Era una mujer serena. Tenía la serenidad de una piedra desgastada por el agua, y mirándola Shevek se sintió más sereno. Se reclinó en el sillón y dejó pasar mucho tiempo antes de responder.

—¿Sabe el gobierno ioti que estoy aquí?

—Bueno, no oficialmente. Nosotros no hemos dicho nada, y ellos no han preguntado. Pero tenemos aquí, trabajando en la embajada, varios empleados y secretarios ioti. Así que, por supuesto, lo saben.

—¿Es peligroso para ustedes… que yo esté aquí?

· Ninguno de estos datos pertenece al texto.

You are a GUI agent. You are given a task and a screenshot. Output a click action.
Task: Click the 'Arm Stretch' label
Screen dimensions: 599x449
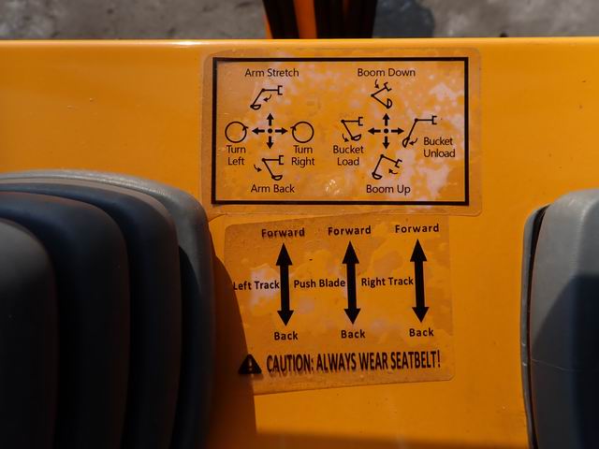271,73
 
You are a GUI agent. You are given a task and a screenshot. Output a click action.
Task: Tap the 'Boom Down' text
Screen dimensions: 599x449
387,72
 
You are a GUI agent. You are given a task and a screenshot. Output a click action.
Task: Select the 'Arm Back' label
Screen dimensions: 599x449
272,189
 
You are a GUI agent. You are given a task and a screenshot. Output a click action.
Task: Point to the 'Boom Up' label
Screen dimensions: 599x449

—Oh, no. Somos la Embajada de Terra ante el Consejo de Gobiernos Mundiales, no ante la nación de A-Io. Nada prohíbe que esté aquí, y el Consejo se lo recordará a A-Io. Y como dije antes, este castillo es suelo terrano. —La mujer sonrió otra vez; la cara tersa se le plegó en arrugas diminutas, y se volvió a desplegar—. ¡Una encantadora fantasía de los diplomáticos! Este castillo a once años luz de mi Tierra, esta habitación en una torre de Rodarred, en A-Io, en el planeta Urras del sol Tau Ceti, es suelo terrano.

—Entonces puede decirles que estoy aquí.

—Bueno. Eso simplificaría el problema. Quería el consentimiento de usted.

—¿No había… no había ningún mensaje para mí, de Anarres?

—No sé. No pregunté. No tuve en cuenta el punto de vista de usted. Si está preocupado por algo, podemos comunicarnos con Anarres. Conocemos la longitud de onda que ellos utilizan, por supuesto, pero no nos la ofrecieron y nunca la hemos utilizado. Nos pareció mejor no presionar. Pero podemos procurarle fácilmente una conversación.

—¿Tienen un transmisor?

—Haríamos la retransmisión por medio de nuestra nave, la nave hainiana que está en órbita alrededor de Urras. Hai y Terra trabajan juntos, sabe. El Embajador hainiano sabe que usted está con nosotros; la única persona a quien informamos oficialmente. Por lo tanto puede usted disponer de la radio.

Shevek le agradeció, con la simplicidad de alguien que no busca por detrás del ofrecimiento el motivo del ofrecimiento. Ella lo estudió un rato, los ojos sagaces, directos, tranquilos.

—Oí la arenga —dijo.

Él la miró como desde lejos.

—¿Arenga?

—Cuando habló en la gran manifestación de la Plaza del Capitolio. Hace una semana. Siempre escuchamos la radio clandestina, las transmisiones de los Trabajadores Socialistas y de los Libertarios. Transmitieron la manifestación, por supuesto. Le oí hablar. Me conmovió profundamente. De pronto hubo un ruido, un ruido extraño, y se oyeron los gritos de la multitud. No dieron explicaciones. Sólo el griterío. Luego la radio desapareció del aire, súbitamente. Fue terrible escucharlo, terrible. Y usted estaba ahí. ¿Cómo escapó? ¿Cómo hizo para salir de la ciudad? La Ciudad Vieja sigue vigilada; hay tres regimientos del ejército en Nio; arrestan huelguistas y sospechosos por docenas y centenares cada día. ¿Cómo llegó aquí?